Work request:
Starting at the line containing "The image size is (1024, 512)." and ending at the last line of the material, format those lines as a JSON list of strings, one string per line, with blank lines omitted.

Records to use:
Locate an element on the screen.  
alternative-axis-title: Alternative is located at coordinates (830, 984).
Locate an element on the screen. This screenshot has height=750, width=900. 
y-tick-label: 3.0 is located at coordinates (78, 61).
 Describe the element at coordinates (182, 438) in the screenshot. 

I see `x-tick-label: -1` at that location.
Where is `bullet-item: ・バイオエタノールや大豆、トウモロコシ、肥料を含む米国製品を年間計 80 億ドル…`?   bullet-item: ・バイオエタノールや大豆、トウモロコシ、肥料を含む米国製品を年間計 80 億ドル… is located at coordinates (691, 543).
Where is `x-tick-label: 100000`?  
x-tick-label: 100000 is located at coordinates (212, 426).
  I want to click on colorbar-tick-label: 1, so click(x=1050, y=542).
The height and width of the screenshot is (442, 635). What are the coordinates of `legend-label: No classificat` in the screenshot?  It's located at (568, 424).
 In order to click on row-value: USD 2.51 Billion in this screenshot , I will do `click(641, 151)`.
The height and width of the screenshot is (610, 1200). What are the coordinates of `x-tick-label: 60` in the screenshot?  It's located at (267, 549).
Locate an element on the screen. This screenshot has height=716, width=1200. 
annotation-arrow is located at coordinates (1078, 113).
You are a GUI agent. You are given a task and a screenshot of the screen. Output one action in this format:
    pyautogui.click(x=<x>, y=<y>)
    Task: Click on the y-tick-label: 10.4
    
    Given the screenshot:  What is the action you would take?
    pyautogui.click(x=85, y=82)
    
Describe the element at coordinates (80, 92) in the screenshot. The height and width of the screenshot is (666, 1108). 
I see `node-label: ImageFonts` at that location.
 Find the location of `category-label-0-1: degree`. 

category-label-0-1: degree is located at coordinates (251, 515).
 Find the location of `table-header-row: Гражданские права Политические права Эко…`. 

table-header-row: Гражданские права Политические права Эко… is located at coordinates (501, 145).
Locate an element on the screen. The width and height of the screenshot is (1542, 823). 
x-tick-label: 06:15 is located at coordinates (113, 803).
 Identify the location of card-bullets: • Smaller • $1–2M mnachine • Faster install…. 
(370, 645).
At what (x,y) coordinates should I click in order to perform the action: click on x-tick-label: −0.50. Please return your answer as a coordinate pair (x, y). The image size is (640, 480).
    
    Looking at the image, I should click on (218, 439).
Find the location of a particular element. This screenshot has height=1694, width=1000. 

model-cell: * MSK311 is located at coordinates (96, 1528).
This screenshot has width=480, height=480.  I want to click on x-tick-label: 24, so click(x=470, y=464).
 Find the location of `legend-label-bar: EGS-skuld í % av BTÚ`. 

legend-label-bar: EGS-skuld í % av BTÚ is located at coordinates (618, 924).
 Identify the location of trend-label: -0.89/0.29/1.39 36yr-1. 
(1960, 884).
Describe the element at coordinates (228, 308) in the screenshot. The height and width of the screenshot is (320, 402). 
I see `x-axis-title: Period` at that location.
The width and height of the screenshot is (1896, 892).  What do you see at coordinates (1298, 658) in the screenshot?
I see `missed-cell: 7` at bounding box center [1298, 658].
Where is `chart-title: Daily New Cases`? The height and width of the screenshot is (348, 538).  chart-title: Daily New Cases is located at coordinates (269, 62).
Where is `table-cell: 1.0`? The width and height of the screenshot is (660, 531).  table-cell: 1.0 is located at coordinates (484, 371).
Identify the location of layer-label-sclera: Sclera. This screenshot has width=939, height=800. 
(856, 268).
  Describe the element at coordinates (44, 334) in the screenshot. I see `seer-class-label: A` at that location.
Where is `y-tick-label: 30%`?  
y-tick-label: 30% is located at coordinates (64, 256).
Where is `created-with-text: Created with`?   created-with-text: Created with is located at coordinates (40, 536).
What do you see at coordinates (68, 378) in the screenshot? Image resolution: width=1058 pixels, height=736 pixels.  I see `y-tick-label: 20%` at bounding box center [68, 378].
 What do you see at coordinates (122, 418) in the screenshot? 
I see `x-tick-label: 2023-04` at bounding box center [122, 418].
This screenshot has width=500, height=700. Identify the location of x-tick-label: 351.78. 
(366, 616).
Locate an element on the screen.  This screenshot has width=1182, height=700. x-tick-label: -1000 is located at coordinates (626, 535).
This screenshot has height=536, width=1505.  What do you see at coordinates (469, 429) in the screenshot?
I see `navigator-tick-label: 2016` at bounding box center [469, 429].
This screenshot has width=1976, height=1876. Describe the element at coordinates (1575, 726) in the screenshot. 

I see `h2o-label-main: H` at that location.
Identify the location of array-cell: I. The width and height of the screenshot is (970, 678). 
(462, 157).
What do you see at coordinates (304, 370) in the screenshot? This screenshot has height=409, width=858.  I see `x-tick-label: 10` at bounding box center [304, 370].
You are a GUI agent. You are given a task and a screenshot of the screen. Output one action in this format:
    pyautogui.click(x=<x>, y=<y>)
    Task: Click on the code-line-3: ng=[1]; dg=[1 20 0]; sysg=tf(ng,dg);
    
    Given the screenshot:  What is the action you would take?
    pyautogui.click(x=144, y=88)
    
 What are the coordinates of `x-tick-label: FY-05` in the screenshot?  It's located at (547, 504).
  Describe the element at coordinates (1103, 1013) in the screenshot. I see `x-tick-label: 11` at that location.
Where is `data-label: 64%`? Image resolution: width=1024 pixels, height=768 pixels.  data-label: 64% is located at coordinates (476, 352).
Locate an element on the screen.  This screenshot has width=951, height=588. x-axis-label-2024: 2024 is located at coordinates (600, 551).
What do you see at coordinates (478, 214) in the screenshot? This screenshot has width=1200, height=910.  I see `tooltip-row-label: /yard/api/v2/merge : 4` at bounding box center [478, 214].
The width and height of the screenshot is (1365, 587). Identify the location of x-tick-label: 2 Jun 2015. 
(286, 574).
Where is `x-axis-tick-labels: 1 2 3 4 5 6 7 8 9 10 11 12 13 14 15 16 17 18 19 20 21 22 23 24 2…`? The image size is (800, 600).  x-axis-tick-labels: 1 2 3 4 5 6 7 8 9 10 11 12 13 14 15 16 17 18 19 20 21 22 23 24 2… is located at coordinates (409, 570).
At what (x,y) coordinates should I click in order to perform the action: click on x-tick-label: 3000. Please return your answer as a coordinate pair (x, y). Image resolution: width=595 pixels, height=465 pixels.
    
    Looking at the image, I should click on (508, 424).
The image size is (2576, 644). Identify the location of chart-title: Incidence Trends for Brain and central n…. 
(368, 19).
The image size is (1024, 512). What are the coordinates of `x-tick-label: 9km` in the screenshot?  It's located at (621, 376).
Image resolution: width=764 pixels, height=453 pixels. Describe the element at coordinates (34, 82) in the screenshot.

Answer to the exercise:
[
  "The image size is (1024, 512). What are the coordinates of `x-tick-label: 9km` in the screenshot?  It's located at (621, 376).",
  "Image resolution: width=764 pixels, height=453 pixels. Describe the element at coordinates (34, 82) in the screenshot."
]